Bootstrap Sampling: Bootstrap sampling provides a robust alternative when assumptions are difficult to meet.

# Bootstrap sampling to achieve a more robust normal distribution
set.seed(123)
bootstrap_samples <- replicate(1000, mean(sample(ames$sale_price, replace = TRUE)))

# Visualize the bootstrap distribution
ggplot(data.frame(mean_price = bootstrap_samples), aes(x = mean_price)) +
  geom_histogram(aes(y = ..density..), bins = 30, fill = 'orange', color = 'black') +
  geom_density(color = 'blue', size = 1) +
  labs(title = "Bootstrap Distribution of Mean Sale Prices", x = "Bootstrap Mean", y = "Density")

Explanation:
Bootstrap sampling generates a distribution of means through resampling, offering insights into the underlying population distribution. This is particularly useful for smaller datasets.

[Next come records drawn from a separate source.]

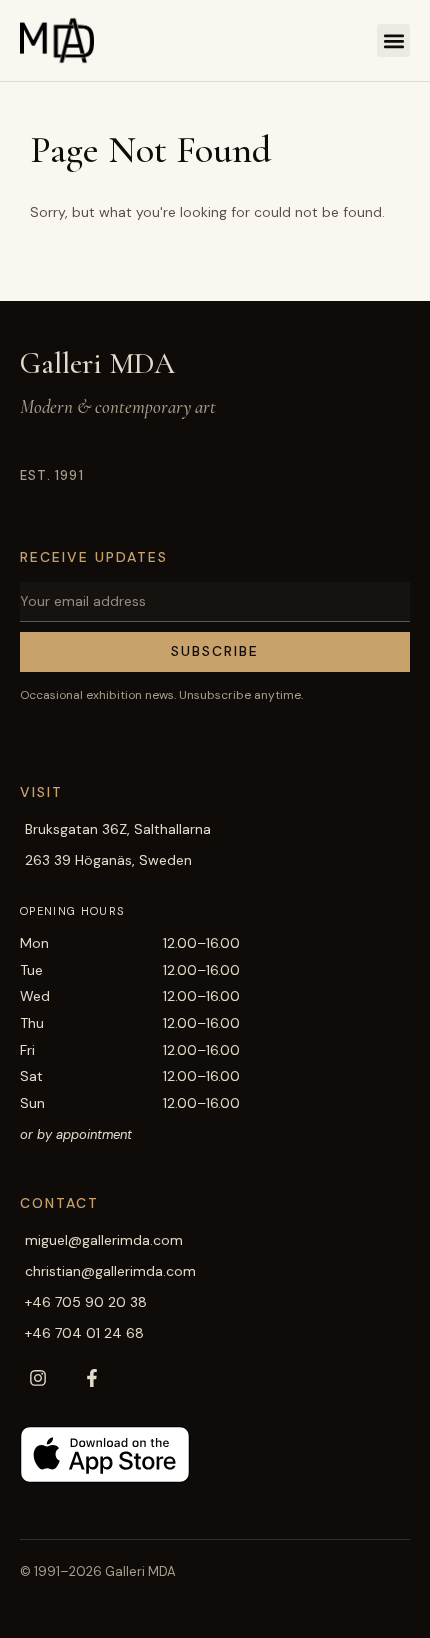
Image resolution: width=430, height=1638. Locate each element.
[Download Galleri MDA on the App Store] (105, 1454)
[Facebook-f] (92, 1378)
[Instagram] (38, 1378)
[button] (393, 40)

Goal 3: Ethical and Epistemological Concerns

Bias in Neighborhood Representation:

Certain neighborhoods may be overrepresented or underrepresented in the dataset. This could bias predictions and lead to inaccurate pricing recommendations, especially if the model overfits to wealthier areas.

Proposed Solution:

  • Balance the Dataset: We can either oversample underrepresented neighborhoods or adjust for the population imbalances using weighted regression techniques.

Impact on the Housing Market:

Improper use of this model could result in inflated home prices, exacerbating gentrification or making housing less affordable for lower-income families.

Proposed Solution:

  • Price Cap: Implement caps on predicted home prices in vulnerable neighborhoods to avoid pushing prices beyond what’s affordable for the community.

Data Completeness:

Several features, like kitchen_quality or basement_exposure, are missing for many homes, which could influence the reliability of the model.

Proposed Solution:

  • Imputation: Use imputation techniques like k-nearest neighbors (KNN) or multiple imputation to fill in missing values, ensuring more comprehensive and robust predictions.